Ausgangstext ▸
┌────────
Entscheidungsstichwort (Thema)
Stufenklage auf Provisionsansprüche und Buchauszug. Teilunwirksamkeit von Altverträgen (vor 01.01.2015) bei Verstoß gegen Mindestlohn. Auswirkungen des § 87c Abs. 5 HGB auf Ausschlussfristen. Keine Erfüllung von Auskunftspflichten bei Unverständlichkeit der Abrechnung
Leitsatz (redaktionell)
1. Der Verstoß gegen Regelungen des MiLoG führt für Altverträge vor dem 01.01.2015 nur zu einer Teilunwirksamkeit.
2. Es besteht kein Anspruch auf einen Buchauszug für mögliche Nachprovisionsansprüche.
3. Für arbeitsvertragliche und tarifliche Ausschlussfristen gilt ein unterschiedlicher Maßstab.
4. Der Anspruch auf Erteilung von Abrechnungen ist nicht erfüllt, wenn die Abrechnung aus sich heraus nicht verständlich ist.
└────────
Material ▸
┌────────
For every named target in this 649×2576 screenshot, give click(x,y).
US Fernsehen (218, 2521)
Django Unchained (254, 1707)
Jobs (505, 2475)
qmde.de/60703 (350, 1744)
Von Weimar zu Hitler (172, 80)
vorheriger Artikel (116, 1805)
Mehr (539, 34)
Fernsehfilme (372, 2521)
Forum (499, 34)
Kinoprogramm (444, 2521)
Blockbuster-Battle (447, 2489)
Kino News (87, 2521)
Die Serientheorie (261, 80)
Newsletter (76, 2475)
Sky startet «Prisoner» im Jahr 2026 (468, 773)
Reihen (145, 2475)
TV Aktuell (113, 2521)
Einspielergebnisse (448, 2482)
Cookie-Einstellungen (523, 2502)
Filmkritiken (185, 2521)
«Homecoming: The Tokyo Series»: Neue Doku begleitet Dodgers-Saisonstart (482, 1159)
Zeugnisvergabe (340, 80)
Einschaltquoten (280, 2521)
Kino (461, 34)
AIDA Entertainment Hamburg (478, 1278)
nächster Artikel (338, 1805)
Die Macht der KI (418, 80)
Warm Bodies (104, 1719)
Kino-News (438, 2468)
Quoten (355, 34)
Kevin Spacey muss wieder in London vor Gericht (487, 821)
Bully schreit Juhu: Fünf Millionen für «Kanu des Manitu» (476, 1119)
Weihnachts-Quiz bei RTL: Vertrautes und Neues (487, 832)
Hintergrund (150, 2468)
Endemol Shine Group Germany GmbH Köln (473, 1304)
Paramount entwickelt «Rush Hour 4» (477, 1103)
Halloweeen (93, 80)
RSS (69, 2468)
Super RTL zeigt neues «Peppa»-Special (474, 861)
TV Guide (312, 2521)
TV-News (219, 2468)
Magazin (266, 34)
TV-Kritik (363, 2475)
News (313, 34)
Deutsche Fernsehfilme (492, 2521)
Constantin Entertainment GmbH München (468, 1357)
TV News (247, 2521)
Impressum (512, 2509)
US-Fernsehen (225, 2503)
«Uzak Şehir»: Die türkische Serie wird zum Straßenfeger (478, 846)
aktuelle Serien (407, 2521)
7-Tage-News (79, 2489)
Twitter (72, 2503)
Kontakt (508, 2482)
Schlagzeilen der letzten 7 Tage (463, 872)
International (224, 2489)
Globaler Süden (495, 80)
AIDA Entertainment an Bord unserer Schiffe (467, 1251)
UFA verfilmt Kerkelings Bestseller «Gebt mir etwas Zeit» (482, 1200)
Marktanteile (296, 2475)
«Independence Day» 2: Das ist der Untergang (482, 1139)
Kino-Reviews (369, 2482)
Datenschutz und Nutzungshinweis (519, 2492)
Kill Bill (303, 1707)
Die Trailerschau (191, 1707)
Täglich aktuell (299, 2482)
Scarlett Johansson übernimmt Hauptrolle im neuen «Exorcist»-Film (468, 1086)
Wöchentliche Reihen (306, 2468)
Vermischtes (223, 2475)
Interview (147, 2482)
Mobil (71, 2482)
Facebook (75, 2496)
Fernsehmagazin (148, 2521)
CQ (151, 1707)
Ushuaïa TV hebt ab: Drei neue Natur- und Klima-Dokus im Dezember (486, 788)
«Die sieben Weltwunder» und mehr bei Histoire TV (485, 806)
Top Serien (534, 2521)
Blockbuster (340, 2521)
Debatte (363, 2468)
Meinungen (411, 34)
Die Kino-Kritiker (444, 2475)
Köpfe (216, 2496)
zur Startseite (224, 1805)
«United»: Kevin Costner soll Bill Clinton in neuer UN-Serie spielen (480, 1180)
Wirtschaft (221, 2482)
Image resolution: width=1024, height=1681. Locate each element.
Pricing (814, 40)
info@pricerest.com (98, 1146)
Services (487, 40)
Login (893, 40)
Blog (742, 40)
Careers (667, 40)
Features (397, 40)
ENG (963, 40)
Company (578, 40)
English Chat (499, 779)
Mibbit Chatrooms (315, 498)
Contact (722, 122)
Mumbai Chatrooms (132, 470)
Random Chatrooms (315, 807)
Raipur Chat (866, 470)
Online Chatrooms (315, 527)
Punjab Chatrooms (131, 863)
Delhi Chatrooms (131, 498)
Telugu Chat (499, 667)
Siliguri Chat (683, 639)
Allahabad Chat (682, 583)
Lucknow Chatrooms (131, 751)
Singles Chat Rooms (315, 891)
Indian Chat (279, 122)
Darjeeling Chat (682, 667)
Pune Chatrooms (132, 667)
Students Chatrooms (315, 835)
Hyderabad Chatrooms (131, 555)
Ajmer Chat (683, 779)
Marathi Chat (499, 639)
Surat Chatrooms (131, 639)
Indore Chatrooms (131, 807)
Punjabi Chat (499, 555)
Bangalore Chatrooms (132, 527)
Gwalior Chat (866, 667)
└────────
Aufgabenstellung ▸
• a. Nennen Sie alle Themen, die in der Entscheidungsübersicht zur Stufenklage unter dem Entscheidungsstichwort aufgeführt sind.
• b. Beantworten Sie anhand der Entscheidungsübersicht zur Stufenklage die folgenden Fragen.
(i) Für welche Verträge führt ein Verstoß gegen Regelungen des MiLoG nur zu einer Teilunwirksamkeit?
(ii) Für welche möglichen Ansprüche besteht laut Leitsatz kein Anspruch auf einen Buchauszug?
(iii) Wann ist der Anspruch auf Erteilung von Abrechnungen nicht erfüllt?
• c. Schreiben Sie die Entscheidungsübersicht zur Stufenklage auf Provisionsansprüche im Anschluss an den vierten Leitsatz weiter.

Antworten im Einzelnen ▸
• a.
- Stufenklage auf Provisionsansprüche und Buchauszug
- Teilunwirksamkeit von Altverträgen (vor 01.01.2015) bei Verstoß gegen Mindestlohn
- Auswirkungen des § 87c Abs. 5 HGB auf Ausschlussfristen
- Keine Erfüllung von Auskunftspflichten bei Unverständlichkeit der Abrechnung

• b.
(i) Für Altverträge vor dem 01.01.2015.
(ii) Für mögliche Nachprovisionsansprüche.
(iii) Wenn die Abrechnung aus sich heraus nicht verständlich ist.

• c.
Normenkette
EFZG § 3; ArbGG § 69 Abs. 2; BGB §§ 362, 611a; HGB § 87c Abs. 5
Verfahrensgang
ArbG Villingen-Schwenningen (Entscheidung vom 28.03.2019; Aktenzeichen 13 Ca 210/17) |
Tenor
- Auf die Berufung der Beklagten wird das Teilurteil des Arbeitsgerichts Villingen-Schwenningen vom 28. März 2019, Aktenzeichen 13 Ca 210/17, unter Zurückweisung der Berufung der Beklagten im Übrigen teilweise abgeändert und Nr. 2 des Tenors wie folgt neu gefasst:Die Beklagte wird verurteilt, dem Kläger für die in der Zeit vom Oktober 2016 bis April 2017 verdienten Provisionen einen Buchauszug zu erteilen.2. Die Berufung des Klägers gegen das Teilurteil des Arbeitsgerichts Villingen-Schwenningen vom 28. März 2019, Aktenzeichen 13 Ca 210/17, wird zurückgewiesen.
- Von den Kosten des Berufungsverfahrens haben der Kläger und die Beklagte je die Hälfte zu tragen.
- Die Revision wird für den Kläger bezogen auf seine Berufungsanträge 2 und 3, soweit diese zurückgewiesen wurden, zugelassen. Im Übrigen wird sie nicht zugelassen.
Tatbestand
Die Parteien streiten nach Beendigung des Arbeitsverhältnisses über die Erteilung von Provisionsabrechnungen und eines Buchauszugs, die der Kläger im Rahmen einer Stufenklage verfolgt. Ferner streiten sie um bezifferte Provisionsansprüche und weitere Vergütung.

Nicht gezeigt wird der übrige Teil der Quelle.